PharmaPrinting is the only system now available that can identify the components of multi-molecule natural medicines completely enough to qualify the medicines for a patent, he said. A patent is a critical, early step in the long process that ultimately ends with submitting a drug for approval to the Food and Drug Administration.

“We are hopeful that being able to create pharmaceutical versions of multi-molecule herbal medicines will make available a broad array of effective new therapies,” said Clive R. Taylor, chairman of the department of pathology and laboratory medicine at USC’s School of Medicine and a member of PharmaPrint’s scientific advisory board.

Using PharmaPrinting, the company has developed and patented two pharmaceutical mixtures derived from mistletoe, which will be used to treat HIV patients. Clinical trials of the extracts are expected to begin soon overseas, Friedman said.

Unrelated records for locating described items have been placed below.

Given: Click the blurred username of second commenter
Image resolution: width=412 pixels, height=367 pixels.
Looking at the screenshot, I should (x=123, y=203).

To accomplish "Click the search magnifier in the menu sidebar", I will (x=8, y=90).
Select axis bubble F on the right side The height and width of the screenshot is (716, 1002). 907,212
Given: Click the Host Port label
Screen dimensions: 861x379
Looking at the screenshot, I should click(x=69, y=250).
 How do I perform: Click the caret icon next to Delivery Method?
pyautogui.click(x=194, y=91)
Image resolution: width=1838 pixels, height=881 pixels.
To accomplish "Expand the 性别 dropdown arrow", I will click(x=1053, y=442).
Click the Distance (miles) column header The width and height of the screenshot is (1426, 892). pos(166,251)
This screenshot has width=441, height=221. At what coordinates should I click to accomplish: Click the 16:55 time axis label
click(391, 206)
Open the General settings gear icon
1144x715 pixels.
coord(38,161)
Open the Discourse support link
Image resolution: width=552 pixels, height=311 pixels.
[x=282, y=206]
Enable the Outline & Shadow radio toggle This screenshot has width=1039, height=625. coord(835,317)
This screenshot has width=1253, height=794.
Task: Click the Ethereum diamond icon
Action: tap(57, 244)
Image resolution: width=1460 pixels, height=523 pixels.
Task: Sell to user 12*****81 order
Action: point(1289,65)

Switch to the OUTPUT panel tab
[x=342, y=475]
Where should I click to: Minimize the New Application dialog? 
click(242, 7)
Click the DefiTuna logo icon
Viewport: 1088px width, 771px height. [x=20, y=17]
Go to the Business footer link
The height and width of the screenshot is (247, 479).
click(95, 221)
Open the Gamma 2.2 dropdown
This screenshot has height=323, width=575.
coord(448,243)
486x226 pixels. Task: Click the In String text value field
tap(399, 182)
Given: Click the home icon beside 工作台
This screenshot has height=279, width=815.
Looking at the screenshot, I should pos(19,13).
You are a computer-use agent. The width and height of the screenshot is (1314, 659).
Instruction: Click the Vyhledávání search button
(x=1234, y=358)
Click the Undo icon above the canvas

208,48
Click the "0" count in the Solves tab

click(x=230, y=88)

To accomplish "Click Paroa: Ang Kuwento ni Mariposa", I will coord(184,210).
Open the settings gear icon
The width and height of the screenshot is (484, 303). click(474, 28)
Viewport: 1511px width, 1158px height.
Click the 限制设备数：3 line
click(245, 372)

PharmaPrint is one of several companies looking for ways to standardize medicines made from plants, industry analysts said. Such herbal products, which might be sold overseas as drugs, are peddled in the United States in natural food stores and supermarkets as dietary supplements or vitamins.

“There’s not a lot of clinical data available on these products,” an FDA spokesman noted. “It’s a situation where a lot of people are curious about them, but there isn’t a lot of scientific information we have to validate them.”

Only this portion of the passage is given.